Beberapa penggemar sepak bola, yang juga berada di garis depan dalam unjukrasa menggulingkan Husni Mubarak beberapa waktu lalu, kini memunyai sasaran baru, yakni Marsekal Mohamed Hussein Tantawi, pengganti Husni Mubarak.
"Kami menginginkan kepalamu. Tantawi, kamu penjahat. Kamu mengukir namamu dalam sejarah, tapi kamu angkuh dan percaya Mesir dan rakyatnya dapat menjauh dan lupa pada revolusi mereka," kata kelompok penggemar sepak bola Ultras Tahrir Square (UTS) di halaman Facebook-nya.
Kemarahan kelompok itu dipicu serbuan penggemar ke lapangan pada Rabu (1/2) setelah pertandingan regu sepak bola Port Said, Al Masry, dengan lawannya, klub terkenal asal Kairo, Al Ahli.
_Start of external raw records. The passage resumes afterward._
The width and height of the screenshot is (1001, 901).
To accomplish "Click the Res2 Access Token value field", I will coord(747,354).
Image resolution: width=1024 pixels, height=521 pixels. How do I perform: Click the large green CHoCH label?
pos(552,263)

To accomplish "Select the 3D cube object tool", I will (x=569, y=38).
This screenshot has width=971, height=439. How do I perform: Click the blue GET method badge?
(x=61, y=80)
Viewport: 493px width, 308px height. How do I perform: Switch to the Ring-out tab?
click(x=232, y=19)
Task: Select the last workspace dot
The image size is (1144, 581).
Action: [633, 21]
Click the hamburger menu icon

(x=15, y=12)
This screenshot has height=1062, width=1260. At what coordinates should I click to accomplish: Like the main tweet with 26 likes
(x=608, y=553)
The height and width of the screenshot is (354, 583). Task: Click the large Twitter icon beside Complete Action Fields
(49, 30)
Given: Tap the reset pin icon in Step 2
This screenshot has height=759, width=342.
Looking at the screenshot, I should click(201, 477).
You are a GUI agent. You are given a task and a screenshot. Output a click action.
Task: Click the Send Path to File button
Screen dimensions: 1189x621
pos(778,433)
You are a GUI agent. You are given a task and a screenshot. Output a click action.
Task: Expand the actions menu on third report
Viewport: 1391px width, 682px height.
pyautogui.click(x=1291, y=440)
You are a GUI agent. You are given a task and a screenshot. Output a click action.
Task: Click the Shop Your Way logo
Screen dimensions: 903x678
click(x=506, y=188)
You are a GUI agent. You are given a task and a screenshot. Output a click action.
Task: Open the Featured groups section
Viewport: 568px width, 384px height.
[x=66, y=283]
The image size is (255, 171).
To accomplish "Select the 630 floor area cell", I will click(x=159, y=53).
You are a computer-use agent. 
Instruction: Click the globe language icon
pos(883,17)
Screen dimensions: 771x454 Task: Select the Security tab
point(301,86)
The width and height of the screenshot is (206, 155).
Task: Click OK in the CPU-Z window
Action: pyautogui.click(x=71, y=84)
Kerusuhan itu mengakibatkan 74 orang tewas dan sedikit-dikitnya 1.000 orang luka.
Bagi "ultras" dan banyak politisi dan masyarakat awam Mesir, kemarahan itu bukan karena bentrokan antarpedukung, melainkan petugas keamanan hanya sedikit berperan dalam menghentikan kerusuhan itu, yang menambahkan peningkatan keputus-asaan terhadap kegagalan tentara memulihkan hukum dan ketertiban setelah hampir satu tahun mengambil alih kekuasaan.
"Pada hari ini, Marsekal itu dan sisa penguasa mengirimkan pesan jelas. Kami mendapatkan kebebasan atau mereka menghukum dan membunuh kami untuk ikut dalam revolusi melawan tirani," kata pernyataan kelompok itu, yang cepat beredar di dunia maya.
Penduduk Port Said, beberapa politisi dan "ultras" merasa menjadi sasaran.
"Ultras sangat terkenal dan dihormati di antara pelaku revolusi," kata warga Porta Said, yang juga pedagang, Ahmed Badr (45 tahun).
"Ultras menjadi sasaran. Itu perangkap bagi mereka, pembantaian. Dewan militer dan pasukan keamanan menjadi satu-satunya pihak bertanggungjawab atas acara seperti itu," katanya.